The interest of the 8th at Riviera Country Club for instance depends on the fact that from the 7th tee the golfer has to hit a shot into a very narrow landing area. On the 8th tee the golfer has to choose between two different landing zones: a broad one on the right fairway and a tight one on the left fairway. Naturally, if the tee shot on the 7th was troublesome the right fairway on the 8th will look more inviting—but that sets up a more difficult approach to the green. It’s precisely for this reason that a good caddie can be helpful: a skilled player who for some reason had trouble on the 7th might elect to take the right side without a caddie in his ear.

That’s one reason why golf architects and caddies are natural allies—and both are enemies of that other reason narratology is often lost by golfers: the golf cart.

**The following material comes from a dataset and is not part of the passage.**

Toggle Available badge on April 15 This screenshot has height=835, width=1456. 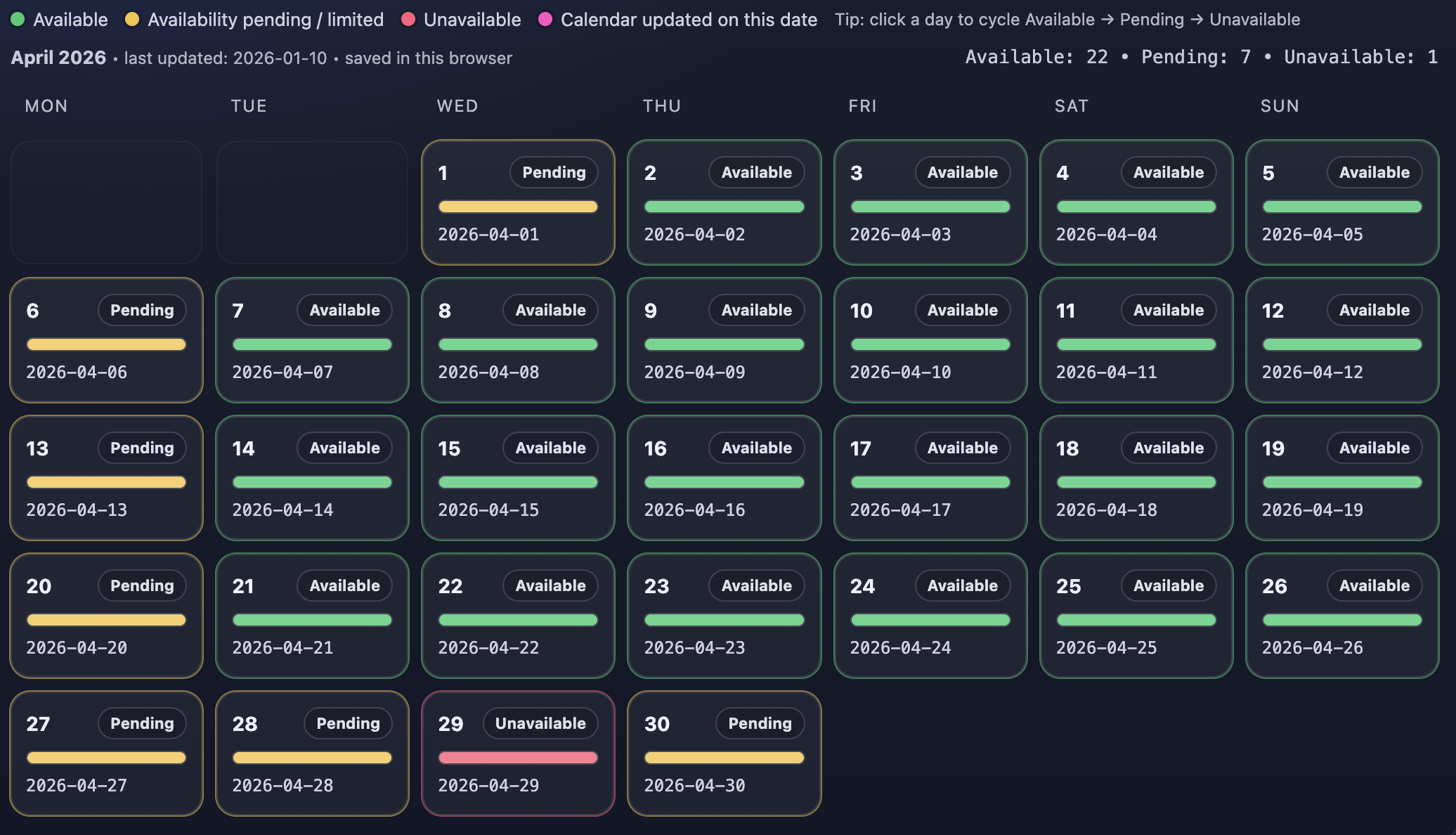click(x=550, y=448)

To understand golf’s narratology needs a slow examination of each hole, which is to say that an appreciation of narratology requires walking.

Zipping from shot to shot means missing the connection of each shot to the next, and each hole to the ones following. Without those connections the golfer loses the plot, like the reader who reads The Odyssey for the battles, or the videogamer who uses the cheat codes. Riding a golf cart, in that sense, isn’t playing golf at all.

Most guides to golf courses, the kind the upscale courses put on their yardage books, are written by golf pros and as such are written from a ludological perspective. The pro tells you where to hit your tee shot and then how to hit the approach. I’ve never seen any guides written from a narratological standpoint, though I think these would probably be more useful.

Such guides would be written by way of at least two or three different viewpoints: one for the skilled player, which would probably be closest to the guides written by pros, and at least one other for the less-skilled player. I have rather an ambition to write such a guide at least for the golf courses I’m familiar with most. If Arnold Palmer is the King of Golf, perhaps there’s room for Kong.